In general where you say "normal democracy" you would be better served saying "nice country". Guatemala is nothing like a normal democracy, as I've covered closely here, and isn't a reasonable comparison of normalcy. Carefully skirting laws put in place by your people to prevent powerful executives, fighting gang violence by suspending traditional rule of law or freedom of the press, having the military threaten lawmakers who disagree with you, etc, may make El Salvador a "nicer country" from some people's perspectives, but it's a stretch to say it makes them a more normal democracy.

Amending that part of the Constitution has a 'it is everyone's obligation to have an armed revolt.' Hence, letter-of-the-law observence.

For your second paragraph, I'd disagree with your characterization on multiple grounds.

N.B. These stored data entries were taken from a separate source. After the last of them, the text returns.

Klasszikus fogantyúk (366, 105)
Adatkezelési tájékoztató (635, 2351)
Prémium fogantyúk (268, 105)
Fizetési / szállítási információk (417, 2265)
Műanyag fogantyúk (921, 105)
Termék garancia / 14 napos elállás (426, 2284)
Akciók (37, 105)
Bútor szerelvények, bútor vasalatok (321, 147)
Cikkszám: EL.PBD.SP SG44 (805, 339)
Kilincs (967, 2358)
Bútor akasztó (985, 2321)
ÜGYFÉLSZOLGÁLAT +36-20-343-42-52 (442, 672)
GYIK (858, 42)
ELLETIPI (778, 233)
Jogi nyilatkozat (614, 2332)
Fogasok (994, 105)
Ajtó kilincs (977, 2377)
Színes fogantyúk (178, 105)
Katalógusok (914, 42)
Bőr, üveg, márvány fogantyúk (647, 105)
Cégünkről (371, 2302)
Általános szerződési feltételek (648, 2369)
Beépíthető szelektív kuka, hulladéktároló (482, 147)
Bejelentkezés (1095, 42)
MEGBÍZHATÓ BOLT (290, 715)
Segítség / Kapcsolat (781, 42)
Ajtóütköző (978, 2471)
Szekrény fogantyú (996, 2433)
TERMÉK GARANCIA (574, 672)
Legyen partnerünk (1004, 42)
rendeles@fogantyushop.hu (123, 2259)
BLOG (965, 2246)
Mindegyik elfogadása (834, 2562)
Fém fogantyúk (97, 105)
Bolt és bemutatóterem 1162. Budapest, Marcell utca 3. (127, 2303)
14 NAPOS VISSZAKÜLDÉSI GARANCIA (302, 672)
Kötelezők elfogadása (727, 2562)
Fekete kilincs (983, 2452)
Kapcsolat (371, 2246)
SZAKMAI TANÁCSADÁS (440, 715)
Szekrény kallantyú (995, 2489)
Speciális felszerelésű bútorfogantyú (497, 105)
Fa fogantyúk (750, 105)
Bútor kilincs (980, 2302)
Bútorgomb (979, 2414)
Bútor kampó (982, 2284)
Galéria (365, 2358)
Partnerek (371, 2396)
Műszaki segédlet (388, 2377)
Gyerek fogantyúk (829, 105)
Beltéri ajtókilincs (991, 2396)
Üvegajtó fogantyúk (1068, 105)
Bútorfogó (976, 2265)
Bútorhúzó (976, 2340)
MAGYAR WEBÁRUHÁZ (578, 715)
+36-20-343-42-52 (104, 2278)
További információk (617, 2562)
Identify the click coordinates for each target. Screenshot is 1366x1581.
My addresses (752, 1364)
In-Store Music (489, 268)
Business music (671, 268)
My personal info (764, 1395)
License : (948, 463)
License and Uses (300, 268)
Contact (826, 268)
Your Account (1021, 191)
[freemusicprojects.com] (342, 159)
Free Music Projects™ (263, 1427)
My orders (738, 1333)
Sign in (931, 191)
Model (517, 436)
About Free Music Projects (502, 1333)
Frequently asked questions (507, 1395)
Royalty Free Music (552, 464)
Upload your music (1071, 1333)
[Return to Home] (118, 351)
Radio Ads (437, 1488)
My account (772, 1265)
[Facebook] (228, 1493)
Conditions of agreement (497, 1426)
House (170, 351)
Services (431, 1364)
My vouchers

Skirting laws to prevent powerful executives is incredibly normal across democratic systems the world over- it's practically a joke that modern uncontestedly democratic leaders have more formal and informal tools of power than all but the most totalitarian of leaders of old. Fighting gang violence by changing the balance of civil liberties and prosecution is incredibly normal. Having a living history of tensions between the military and civilian government is absolutely normal. These may not be desirable from the perspectives of democracies with already established and comfortable status quos (typically status quos of empowered multi-term executives, low crime, established informal political elite-media alignment, and long times since military-civil disagreement), but they're absolutely normal across the global and last century's experiences of many states that are now considered democracies, particularly those that have faced extreme domestic violence issues (such as insurgencies) in the last century.